Phoenix pro 212 class


----------



## knucklehed (Jul 26, 2017)

Right on.!


----------



## K1 (Jul 27, 2017)

Damn man[emoji41]


Sent from my iPhone using Tapatalk Pro


----------



## Sandpig (Jul 27, 2017)

Im in.


----------



## Marky boy (Jul 27, 2017)

Freeeeeak!


----------



## AnaSCI (Jul 27, 2017)

b-boy said:


> Can't embed second video...sorry only link



Fixed your link.

From now on just remove the 'period' from between youtube (youtu.be). 
Not sure why some of their links appear like that?
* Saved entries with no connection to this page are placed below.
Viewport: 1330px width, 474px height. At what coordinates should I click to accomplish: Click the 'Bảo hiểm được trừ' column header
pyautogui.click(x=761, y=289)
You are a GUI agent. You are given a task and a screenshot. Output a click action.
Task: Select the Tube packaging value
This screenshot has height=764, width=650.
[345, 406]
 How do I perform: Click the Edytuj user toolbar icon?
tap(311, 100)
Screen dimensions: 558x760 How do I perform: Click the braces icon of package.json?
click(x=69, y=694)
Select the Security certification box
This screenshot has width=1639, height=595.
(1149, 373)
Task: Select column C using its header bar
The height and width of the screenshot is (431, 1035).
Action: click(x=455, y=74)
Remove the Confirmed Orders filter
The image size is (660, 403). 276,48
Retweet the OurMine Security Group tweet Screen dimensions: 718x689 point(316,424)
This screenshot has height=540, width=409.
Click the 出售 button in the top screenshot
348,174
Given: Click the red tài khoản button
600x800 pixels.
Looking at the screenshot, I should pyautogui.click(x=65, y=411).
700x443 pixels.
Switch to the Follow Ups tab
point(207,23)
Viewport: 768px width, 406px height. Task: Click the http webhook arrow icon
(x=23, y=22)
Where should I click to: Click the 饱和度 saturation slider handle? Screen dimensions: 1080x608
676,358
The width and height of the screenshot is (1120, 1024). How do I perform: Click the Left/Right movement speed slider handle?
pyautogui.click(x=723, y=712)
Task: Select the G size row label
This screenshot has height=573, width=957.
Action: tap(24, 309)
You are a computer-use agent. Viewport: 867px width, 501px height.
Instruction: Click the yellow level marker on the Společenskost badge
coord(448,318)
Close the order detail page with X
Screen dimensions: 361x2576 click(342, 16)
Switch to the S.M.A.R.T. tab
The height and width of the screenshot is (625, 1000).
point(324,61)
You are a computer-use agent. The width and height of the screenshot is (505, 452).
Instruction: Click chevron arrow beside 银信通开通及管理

But once you removed that 'period' the AME box will embed.


----------



## tenny (Jul 27, 2017)

ill say this....he is BIGGER and LEANER than hes ever been
right now this very minute.....

he has TOTALLY put us in control of this prep...after working out a few bugs
we are on track to him doing VERY WELL....

11 weeks out


----------



## b-boy (Aug 2, 2017)

Gym tonight


----------



## Sandpig (Aug 2, 2017)

Sick!


----------



## Mini Truck (Aug 2, 2017)

Yup :love1:!!!!!!!!!!!!!!!!!!!!!!!!!!!!

Bboy is "in the zone"!!!!!!  AWESOME :headbang:

*-Team TMT*




Sandpig said:


> Sick!


----------



## mytreefiddy (Aug 2, 2017)

Looking forward to seeing the final package!....


----------



## slide (Aug 3, 2017)

212? Man...that is crazy. Glad to see this thread and look forward to the progress. 

How much OJ? Pulp-free or....

Enjoy the ride...

-s


----------



## b-boy (Aug 3, 2017)

Oops


----------



## b-boy (Aug 3, 2017)

[ame]https://youtu.be/sOO9bOkRWDw[/ame]


----------



## Massthetics (Aug 3, 2017)

Looking good!

Sent from my ONEPLUS A3000 using Tapatalk


----------



## Massthetics (Aug 3, 2017)

Bboy how do you handle the craving to eat?

Not sweets or junk but your meals in general... I always find myself craving more even after I finish a meal

Sent from my ONEPLUS A3000 using Tapatalk


----------



## b-boy (Aug 3, 2017)

Massthetics said:


> Bboy how do you handle the craving to eat?
> 
> Not sweets or junk but your meals in general... I always find myself craving more even after I finish a meal
> 
> Sent from my ONEPLUS A3000 using Tapatalk


Hunger is a lot more manageable when in ketosis


----------



## Massthetics (Aug 4, 2017)

b-boy said:


> Hunger is a lot more manageable when in ketosis


I noticed that it is a lot more manageable this time around but I don't know if I'm fully in ketosis which is why I still want more after.

Maybe my cals are too low and that is why...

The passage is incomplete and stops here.